--- MATERIALS PROVIDED ---

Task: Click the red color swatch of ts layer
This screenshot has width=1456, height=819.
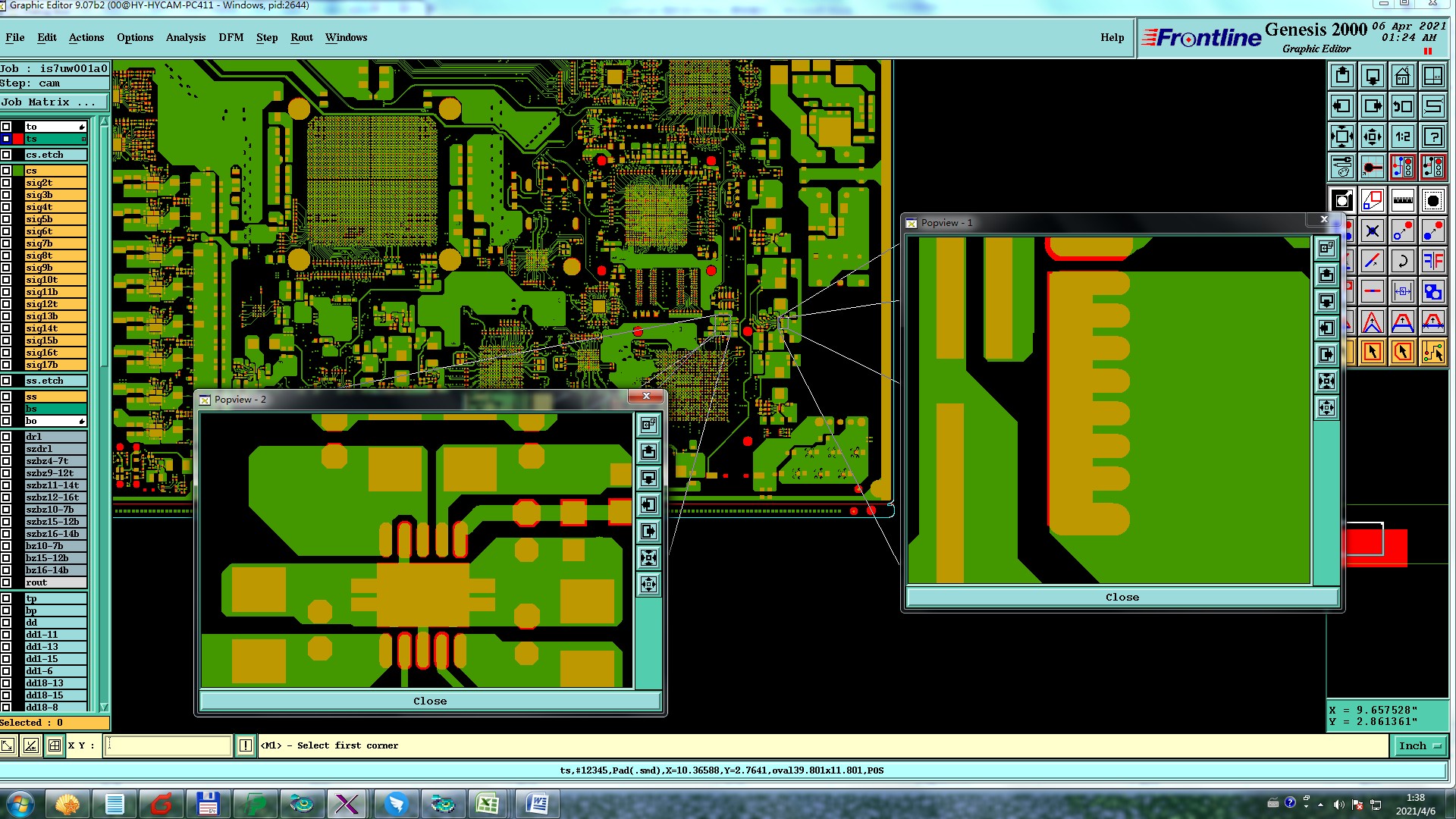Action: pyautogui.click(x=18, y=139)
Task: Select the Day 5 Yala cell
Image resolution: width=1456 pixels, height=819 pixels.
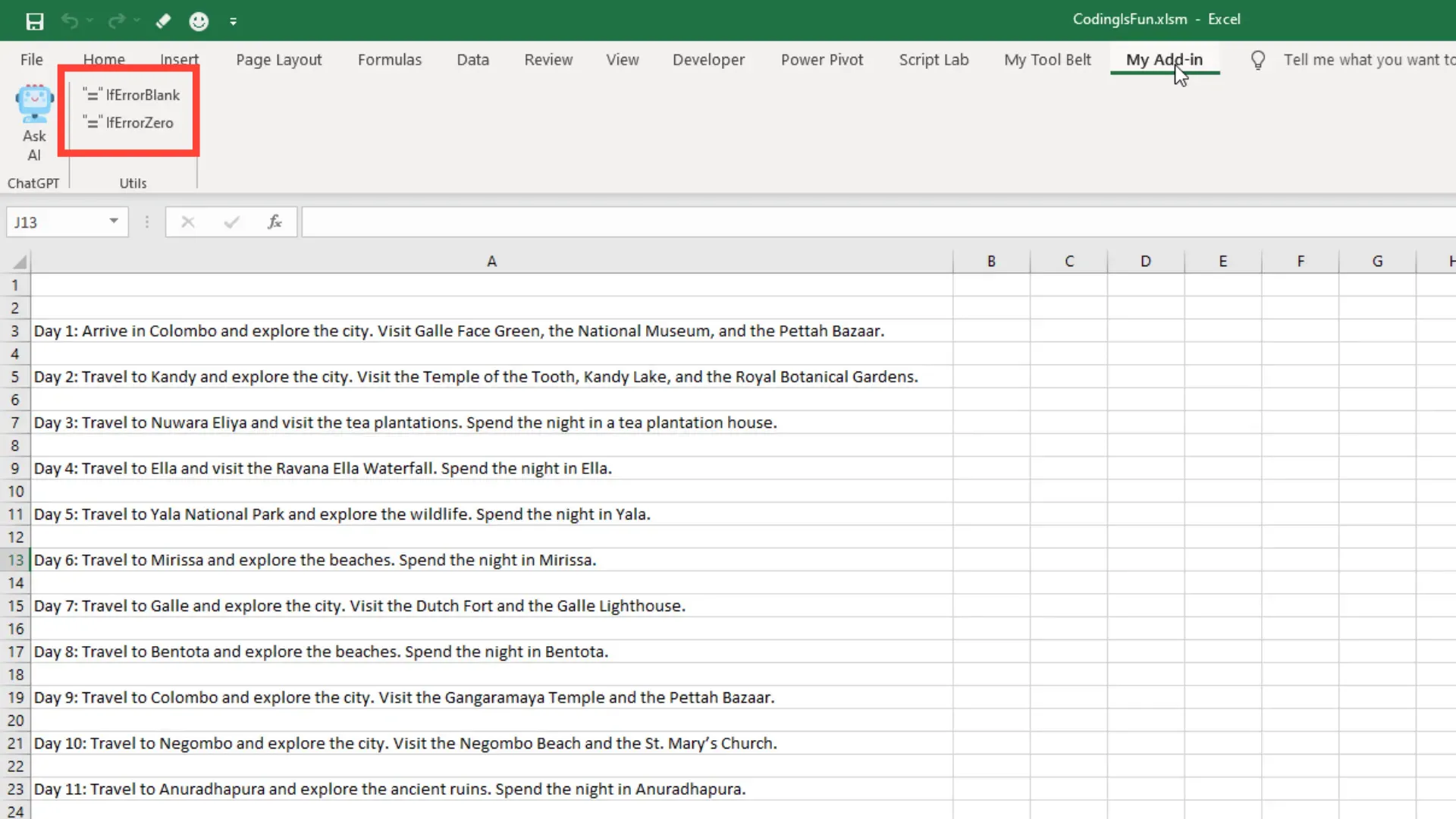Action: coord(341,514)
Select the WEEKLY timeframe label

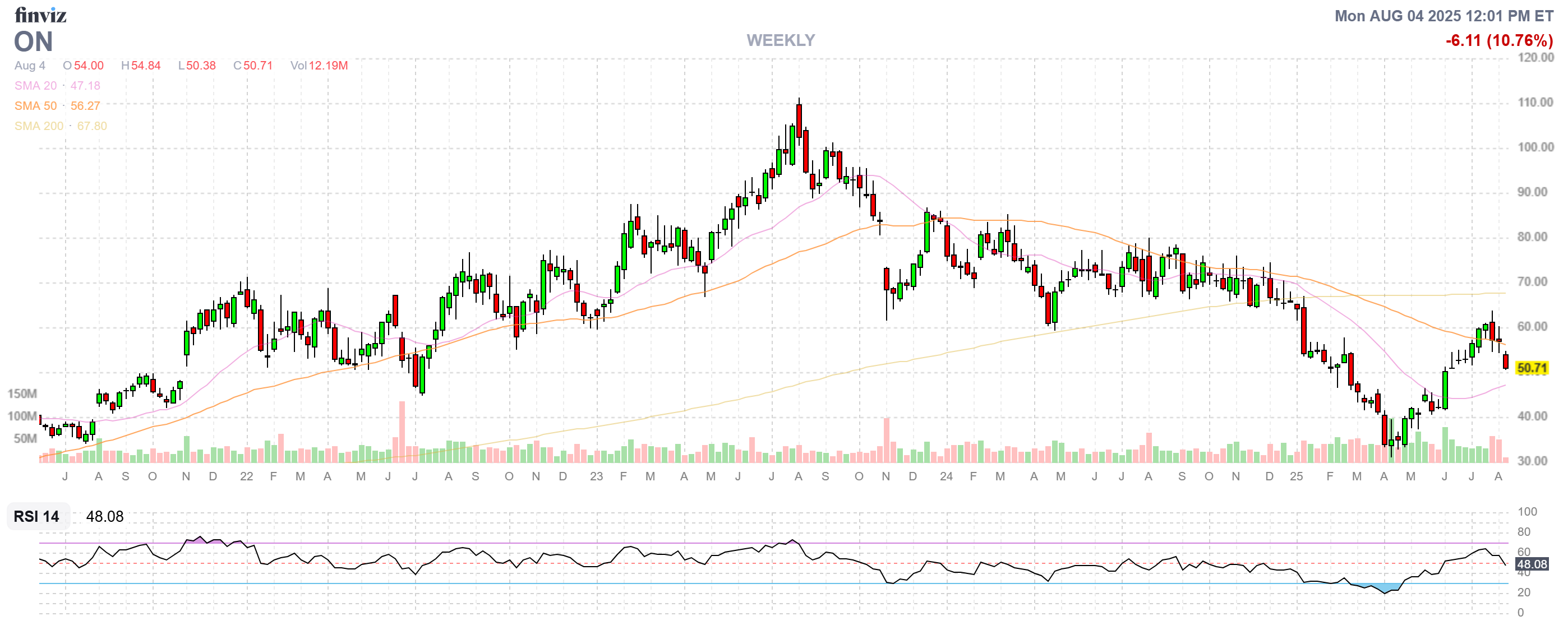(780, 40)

---
--- MATERIALS PROVIDED ---

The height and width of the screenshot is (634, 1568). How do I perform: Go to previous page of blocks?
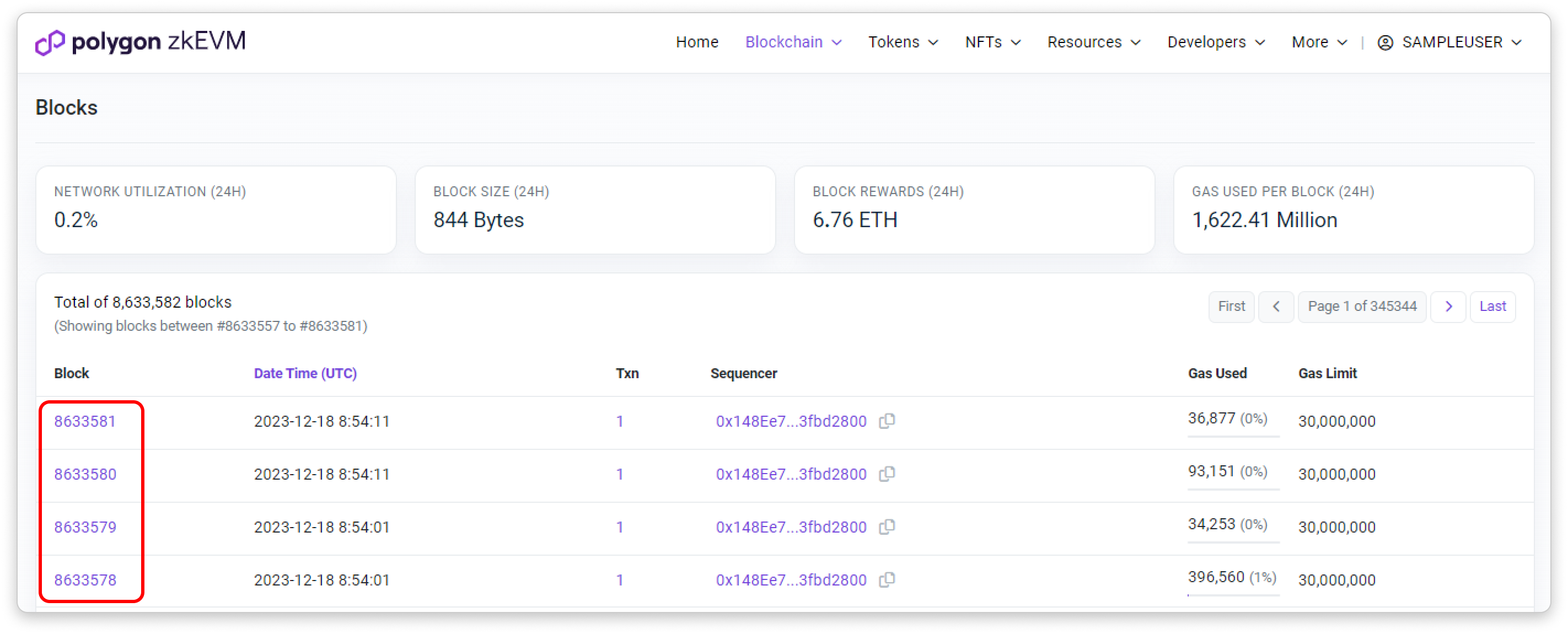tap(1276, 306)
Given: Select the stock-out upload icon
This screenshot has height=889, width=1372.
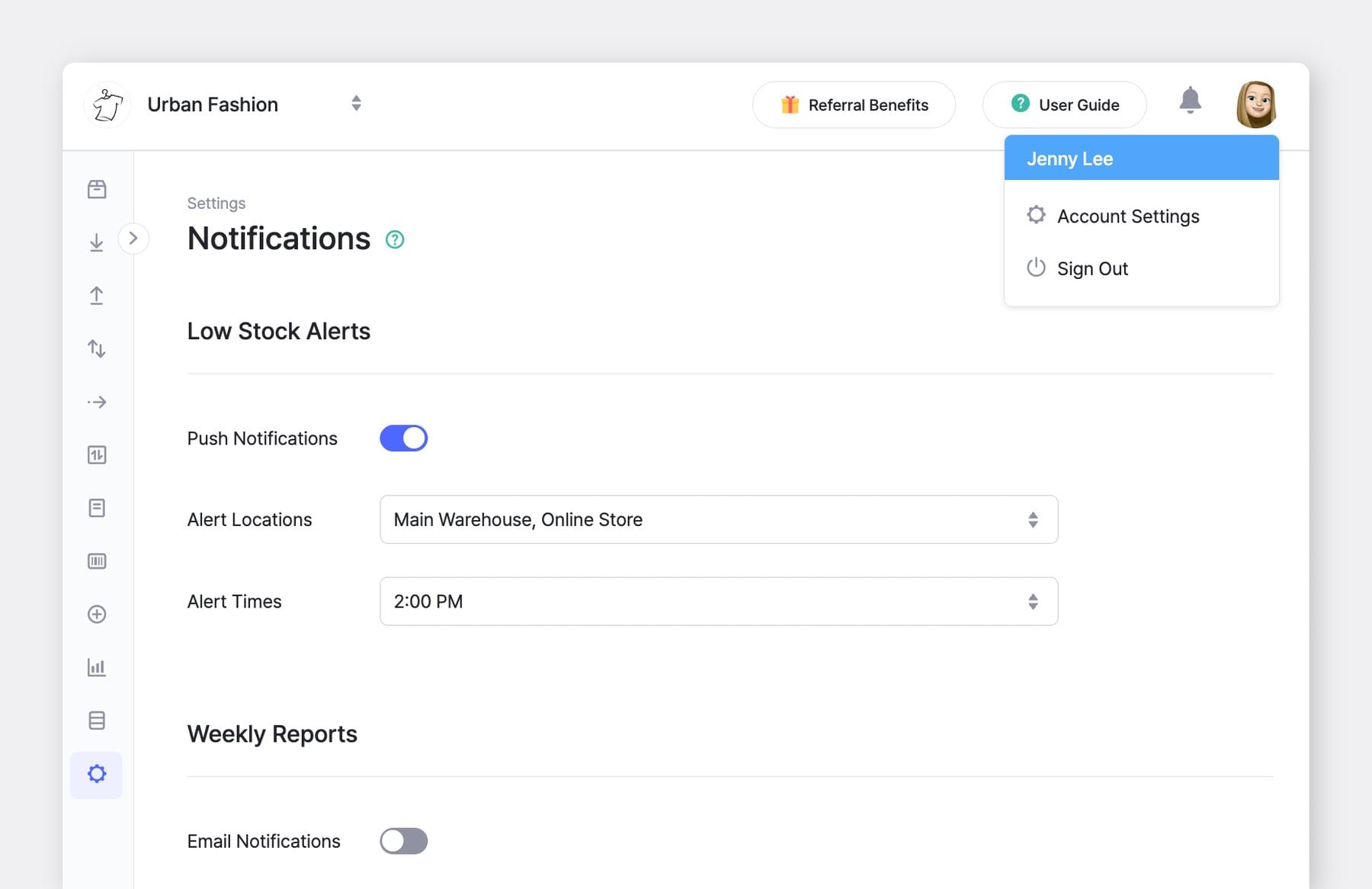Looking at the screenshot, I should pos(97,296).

---

WHAT NEEDS TO BE DONE:
Check each line of the material for "Task". Copy the ones that have it.

EXERCISE SOLUTION:
Task: Click the red color swatch of ts layer
Task: Select the Day 5 Yala cell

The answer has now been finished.